June 9, 2019, 1:06 AM ET [6 Comments]
Jason Millen
St Louis Blues Blogger • RSSArchiveCONTACT


The relentless Blues took one more step in their quest for the franchise’s 1st ever Stanley Cup on Thursday night, defeating the Bruins in Boston by a score of 2-1. The win improved the Blues record to 7-1 in Games 5, 6 and 7 while dropping the Bruins to 4-2 in their Games 5, 6, and 7.

Jordan Binnington stopped 38 of 39 shots, raising his save percentage in Games 5, 6 and 7 to 95.4% while Tuukka Rask only stopped 19 of 21 and lowered his to 94.4%.

As Public Enemy was prone to sing, don’t believe the hype. Sure the Bruins outshot the Blues 17-8 in the 1st period but the quality chances were pretty equal as the teams seemed to trade them back and forth. It wasn't nearly as lopsided as much of the media and/or social media seemed to imply.

The Bruins got the 1st quality chance about five minutes in when Sean Kuraly had a good opportunity after getting to a Brad Marchand rebound but Kuraly's shot attempt hit bodies in front of the net and never got to the net.

Around 30 seconds later, the Blues had a good chance but Ivan Barbashev’s pass was behind Alex Pietrangelo who was driving the lane to the far post.

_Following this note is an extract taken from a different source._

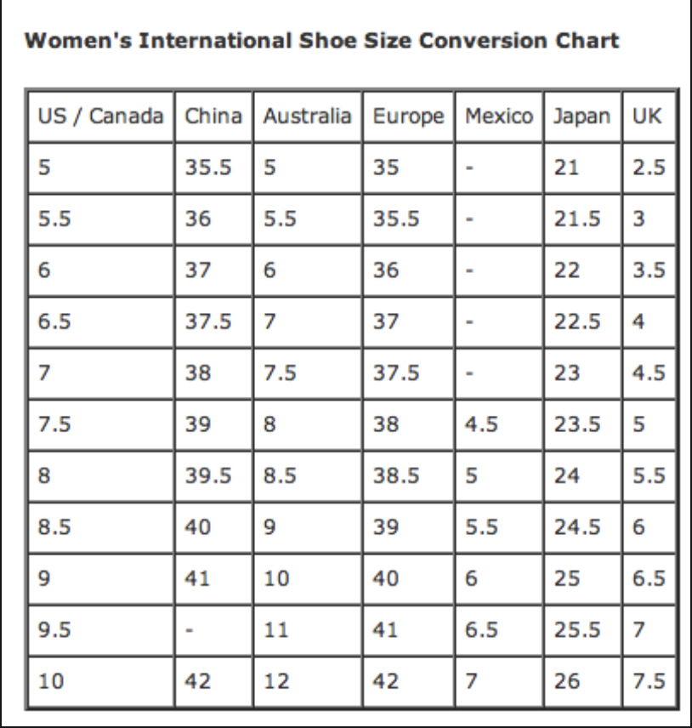
Task: Click US / Canada size 9.5 cell
Action: coord(100,630)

As a result, they didn’t even generate a shot.

About eight minutes in, Jordan Binnington made a high quality save on Charlie Coyle from the low slot. Less than two minutes later, Zach Sanford would have a brilliant chance in the low slot thanks to a great pass from Ryan O’Reilly but Rask made a great, right leg pad save on the one-timer.

About two minutes later, Tyler Bozak may actually have scored after one-timing Pat Maroon’s pass from behind the net. The only camera angle that showed how the puck may have crossed the line was the very last angle NBC showed, showing it only once. On that replay, you can see the puck gets all the way down to Rask’s skate as the leg pad is sealing off against the ice. Unfortunately for the Blues, Toronto was not able to see where the puck actually was in relation to the goal line because the leg pad hid the puck from view, so the call on the ice stood. Bozak must have been frustrated with himself as pretty much all of Rask’s five hole was wide open and he missed hitting his spot.

A little over 12 minutes into the period, Binnington stopped David Pastrnak’s one timer but the save was made easier because the pass across was short, meaning Binnington didn’t need to move much to get square to the shooter. The more dangerous chance was the rebound but Patrice Bergeron whiffed on the rebound as he was streaking in on left wing.

Binnington then made a good stop on Brandon Carlo on a play that seemed to get a heap of praise both on the broadcast and on social media. While Binnington moved well to track the play and make the save, the movement and circumstance of this shot and the one by Pastrnak earlier make these more routine saves than highlight reel saves. In this case, the cross ice pass to Carlo was slow and bouncing, allowing Binnington plenty of time to get square to Carlo, removing a lot of the danger from the chance. By the time Carlo shot the puck, he was pretty wide of the net and deeper into the zone, making it more of a routine save.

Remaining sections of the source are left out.